Bigger Than Life [1956] [Criterion] (BLU)

Nicholas Ray

Blu-ray
BUY $39.98
SHIPS FREE in U.S.

Amoeba Review

Matt Messbarger 12/31/2010

Starring: James Mason, Barbara Rush, Walter Matthau.

The ‘50s weren’t all Bob Hope and Doris Day comedies. Quite a few American films from that decade were honest assessments of the psychic toll taken during an era where postwar consumer culture and an insidious conformism were coming to define the mainstream of American cultural life. This was the era of the Red Scare and the Hollywood blacklist. It was an era of rigid gender roles, Father Knows Best, and suburban sprawl. The angst of this era was beautifully captured in the films of director Nicholas Ray. He gave us Rebel without a CauseIn a Lonely Place, and Bigger Than Life—all iconic treatises on men at war with themselves and the people who love them.
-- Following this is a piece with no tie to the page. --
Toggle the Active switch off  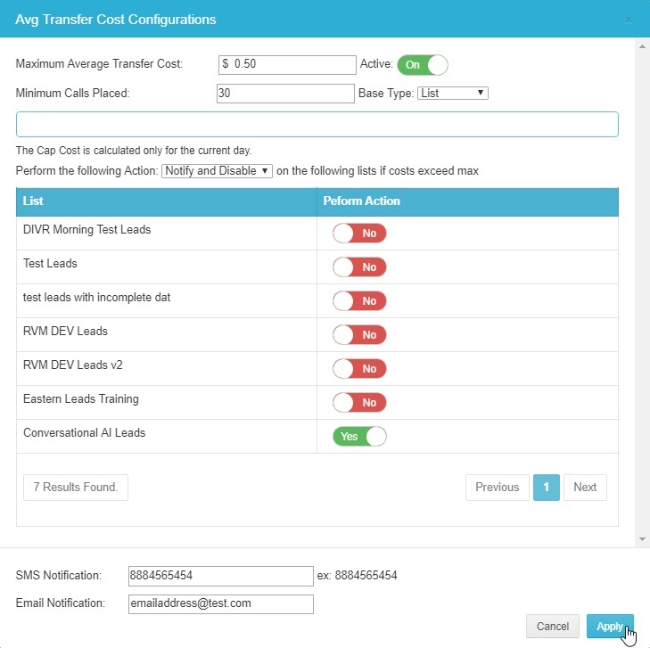423,65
Nicolas Ray knew something about men in crisis. He had a gift for getting inside the heads of men who were alienated from themselves as well as from those around them. Bigger Than Life ranks as probably his darkest examination into the mind of a man falling apart. To add subversion to the proceeding pathos the main character’s drug-fueled anger and paranoia are best understood as violent psychological manifestations of the quintisentially American obsessions with success, strength, and a patriarchal family structure in which both mother and child are rendered subservient to the whims of an angry, domineering, and vengeful father. In other words, Ray is taking on the 1950s themselves and painting a portrait of a deranged society confined by roles that leave no room for humanity.
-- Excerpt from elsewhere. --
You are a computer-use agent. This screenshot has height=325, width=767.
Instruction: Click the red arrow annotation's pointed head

James Mason plays a gently effete school teacher named Ed Avery who has a wife named Lou (played by Barbara Rush) and an adorable son named Richie (Christopher Olsen). After finding out that he is severely ill Ed agrees to go on an experimental regimen of cortisone. He gets better from using the drug but then becomes addicted to it and, at the same time, unhinged in his obsession with controlling his family. His fatherly tenderness is replaced by hysterical demands on his wife and child who grow increasingly alienated from him. His new behavior is like a satire of a mean 1950s dad-type. He is particularly hard on his son as he lays expectations for “success” on him that border on the sadistic.

Walter Matthau plays a family friend who steps in at the last minute when Ed, completely delusional and scary at this point, tries to do the unthinkable and kill his own child. As he reads from the Bible with a knife in his hand, deranged circus music plays in the background. It moves into horror movie territory until Ray pulls back with a pseudo happy ending.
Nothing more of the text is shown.